**Selected excerpt:**
-=-=-

Nat Tuner

 

  • Nat Turner was born in Southampton County, Virginia, on October 2, 1800. He was born into slavery on the plantation of Benjamin Turner. He gained immortality by leading a slave revolt in Southampton County in August of 1831. He was five and a half feet tall and weighed about 150 pounds. He was of a lighter complexion and wore a trim beard. He was a very run of the mill slave as far as appearance went.

    Turner was far from ordinary in the other aspects of his person. The most remarkable of his traits was his passionate religious conviction. He believed the Holy Spirit had entered into his body and freed him from all sin. He felt a direct leading of the Spirit which determined his actions. He was a religious leader of the slaves in the Southampton region and was recognized as a leader of the blacks because of his charisma and intelligence. Feeling led by the Spirit to lead an attack on the whites of the region, Turner and his accomplices set out on their bloody mission on August 21, 1831. After three days, he was captured, tried, and hanged.

    The debates of 1831-32 were brought about because of Nat Turner's rebellion, a slave insurrection in Southampton County, in southeast Virginia. Nat Turner was the organizer of the rebellion and was raised up by his fellow slaves as a prophet because of his extreme religiosity and his intelligence. He claimed that he had received revelation from the Holy Spirit since his childhood and the revolt was a product of one such command. He received a visit from the Holy Spirit on May 12, 1828 and was told that the time was coming when the last would be first and the first would be last (cf. Matthew 19.30). He was told to keep this revelation to himself until a further sign had been given him. That sign came with a solar eclipse in February of 1831 and plans were made for an attack on July 4 of the same year. Illness kept that plan from carrying itself out but another eclipse on August 13 signaled that the time had come. Turner and four friends agreed to meet at the home of Joseph Travis on August 21 to prepare for their mission and move on the white families. They attacked the sleeping Travis family on the night of the August 21, axing all five members to death before gathering guns, supplies, and horses. They then rode on the next residence and continued their campaign until fifty-five whites, almost all women and children, were killed in a twenty mile radius of carnage by rebellious slaves.

-=-=-

**Exercise A:** Please say whether each statement agrees with the passage on Nat Turner, answering yes or no and quoting the words of the passage that settle it: (i) Turner was born on the plantation of Benjamin Turner. (ii) The attack was first planned for July 4, 1831. (iii) Turner and six friends agreed to meet at the home of Joseph Travis.
**Exercise B:** In the passage on Nat Turner, what event on August 13 signaled that the time for the revolt had come?

**Dataset content:**
-=-=-

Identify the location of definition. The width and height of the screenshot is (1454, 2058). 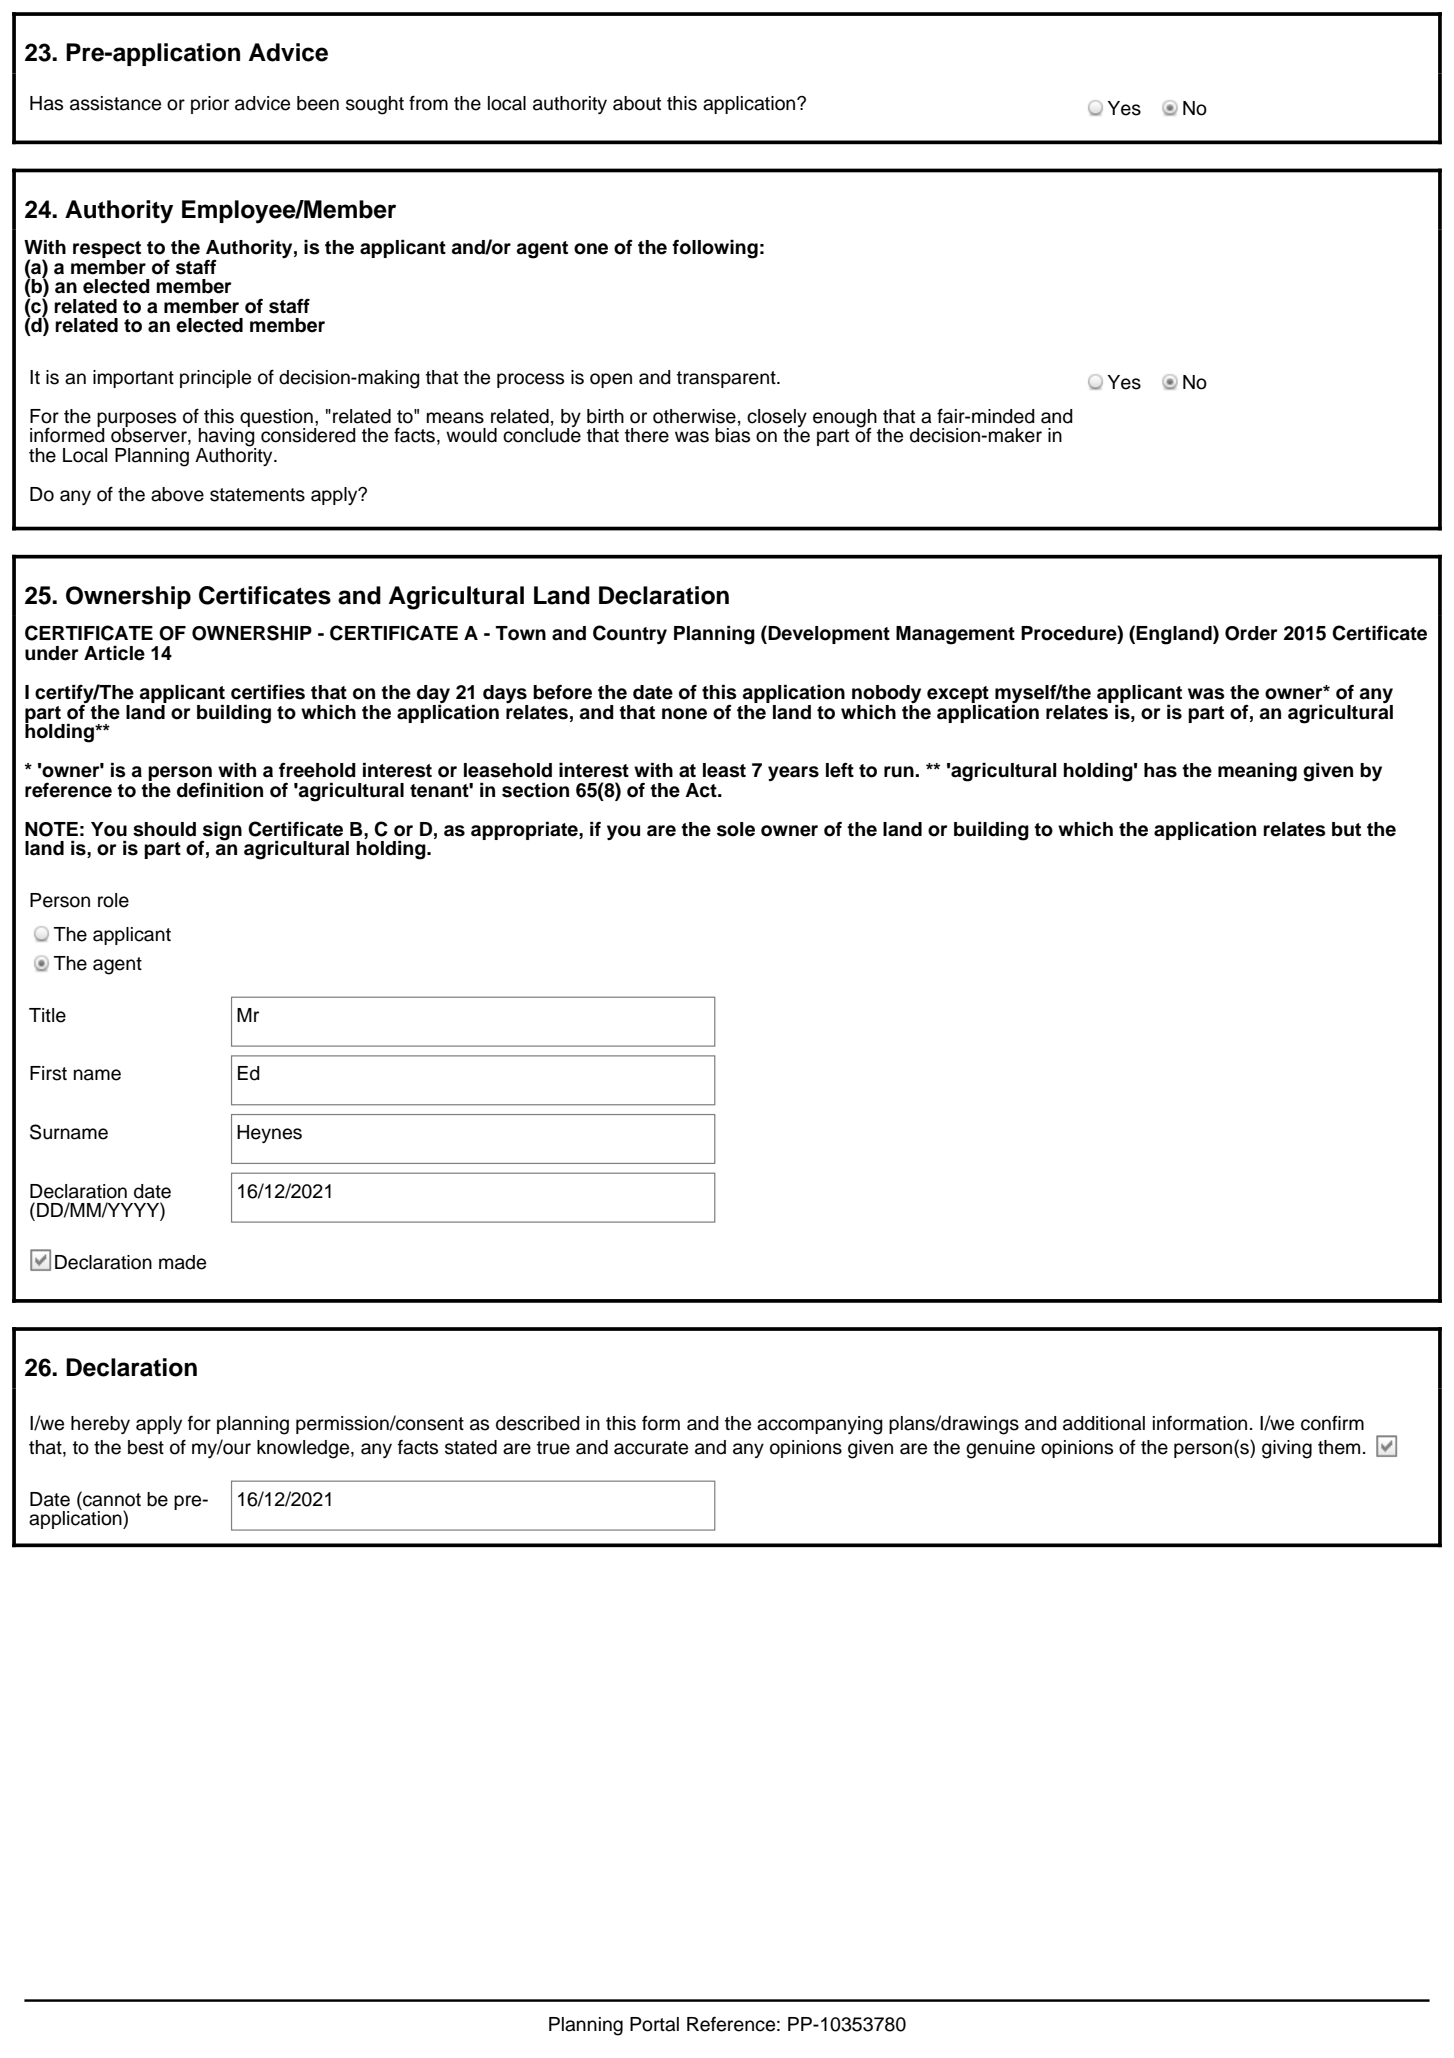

-=-=-

**Task output A:**
(i) Yes: "He was born into slavery on the plantation of Benjamin Turner."
(ii) Yes: "plans were made for an attack on July 4 of the same year."
(iii) No: "Turner and four friends agreed to meet at the home of Joseph Travis on August 21"

**Task output B:** Another eclipse signaled that the time had come.